### PROBLEMS TO WORK ON
1. Print the passage of the Arctic column on sealing, beginning at the words "As this column" and stopping after the words "a living here.".
2. In the Arctic column on sealing, on what date did Senator Harb's colleagues formally give him the floor?
3. Pick up the Arctic column on sealing after its last sentence and continue writing it.

### SOURCE DOCUMENT
As this column will be my last for the brief arctic summer, I thought it an appropriate opportunity to update readers on the issues that I’ve covered so far. By coincidence rather than design, all of them have involved proposals to ban or otherwise proscribe economic activity in the Arctic—suggested mostly by people who don’t have to make a living here.
Senator Mac Harb’s bill to ban commercial sealing in Canada still awaits proper public debate. On June 14—just a day before his bill would have died on the order paper—Harb’s senatorial colleagues formally gave him the floor, in return for a deferment of debate until the Senate reconvenes in late September. This procedural courtesy ensured that his bill remained alive while the Senate concentrated instead on the busy government agenda, including the controversial budget bill.
Before moving to adjourn debate until the autumn, Harb took a moment to make a brief speech. He reiterated his conviction that the commercial sealing industry is finished, and that the government has squandered a chance to help Canadian Inuit take advantage of the exemption that the European Union’s (EU’s) seal-trade ban affords them:
Canadians are asking these questions: Why not use this exemption for Inuit and First Nations to promote economic development in these struggling communities? Why not facilitate the processing plants, training, certification, labelling processes and marketing initiatives, which are concrete actions that could generate real jobs and real export opportunities for our First Nations? The government should be helping these hunters and not using them as a decoy to defend the unviable commercial seal hunt.
It would be a wonder if Canadians were aware enough of the so-called “Inuit exemption” even to formulate these questions, let alone ask them. Despite being EU citizens themselves, the Danes certainly aren’t—much to the frustration of the Inuit in Greenland. What’s more, Harb’s sanguine opinion of the “real jobs and real export opportunities” that he thinks Inuit could muster out of this exemption suggests that he doesn’t quite understand it either.

Stored entries:

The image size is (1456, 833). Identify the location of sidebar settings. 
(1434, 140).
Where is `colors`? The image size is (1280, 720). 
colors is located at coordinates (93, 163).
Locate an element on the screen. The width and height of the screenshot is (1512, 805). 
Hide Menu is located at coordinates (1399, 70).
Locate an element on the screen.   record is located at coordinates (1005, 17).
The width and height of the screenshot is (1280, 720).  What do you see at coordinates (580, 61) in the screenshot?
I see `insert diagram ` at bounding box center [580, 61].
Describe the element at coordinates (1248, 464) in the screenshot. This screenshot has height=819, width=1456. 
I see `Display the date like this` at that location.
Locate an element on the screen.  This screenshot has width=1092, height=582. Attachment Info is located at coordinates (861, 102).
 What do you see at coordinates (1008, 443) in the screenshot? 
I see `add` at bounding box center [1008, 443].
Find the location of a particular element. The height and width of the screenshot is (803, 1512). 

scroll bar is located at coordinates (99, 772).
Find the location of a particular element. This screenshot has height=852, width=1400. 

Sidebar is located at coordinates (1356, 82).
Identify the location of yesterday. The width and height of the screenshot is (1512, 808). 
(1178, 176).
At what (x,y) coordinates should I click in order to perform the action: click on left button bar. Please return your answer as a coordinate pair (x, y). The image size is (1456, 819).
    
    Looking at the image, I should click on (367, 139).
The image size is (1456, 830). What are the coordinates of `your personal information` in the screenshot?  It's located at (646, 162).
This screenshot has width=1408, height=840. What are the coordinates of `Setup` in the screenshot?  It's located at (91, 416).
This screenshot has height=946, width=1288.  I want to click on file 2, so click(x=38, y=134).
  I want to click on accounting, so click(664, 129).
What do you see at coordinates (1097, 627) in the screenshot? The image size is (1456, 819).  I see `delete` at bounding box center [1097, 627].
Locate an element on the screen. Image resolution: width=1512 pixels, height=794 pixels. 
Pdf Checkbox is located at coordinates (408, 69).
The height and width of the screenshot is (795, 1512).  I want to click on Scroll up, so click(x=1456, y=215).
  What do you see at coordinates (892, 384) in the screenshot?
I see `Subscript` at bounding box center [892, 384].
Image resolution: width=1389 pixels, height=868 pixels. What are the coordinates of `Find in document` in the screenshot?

### THE REPLIES
1.
As this column will be my last for the brief arctic summer, I thought it an appropriate opportunity to update readers on the issues that I’ve covered so far. By coincidence rather than design, all of them have involved proposals to ban or otherwise proscribe economic activity in the Arctic—suggested mostly by people who don’t have to make a living here.

2. June 14

3.
As explained in my earlier post, the EU’s seal-trade ban has helped destroy the value of all seal products, whether from Inuit harvests or not. Harb’s suggestion that Inuit invest in sealing as an economic development opportunity under these circumstances looks faintly patronizing. Moreover, the EU applies its exemption only to seal products from “hunts traditionally conducted by Inuit and other indigenous communities and which contribute to their subsistence.” Even interpreting the key notions of “tradition” and “subsistence” broadly, this is at best an unnaturally limited base on which to encourage someone to build a business. At worst, it seems discriminatory.
But what Inuit might find most objectionable is Harb’s judgment that Canada supports their hunt as a “decoy” to distract attention from a failing sealing industry, rather than as a commercial activity in its own right to which international trading freedoms should apply. Harb, like the EU, appears to tolerate Inuit sealing merely as a cottage industry, and maybe even just as a cultural relic. Neither seems to countenance the possibility that Inuit, like any other producers, wish to sell their product for a fair price on an unrestricted open market.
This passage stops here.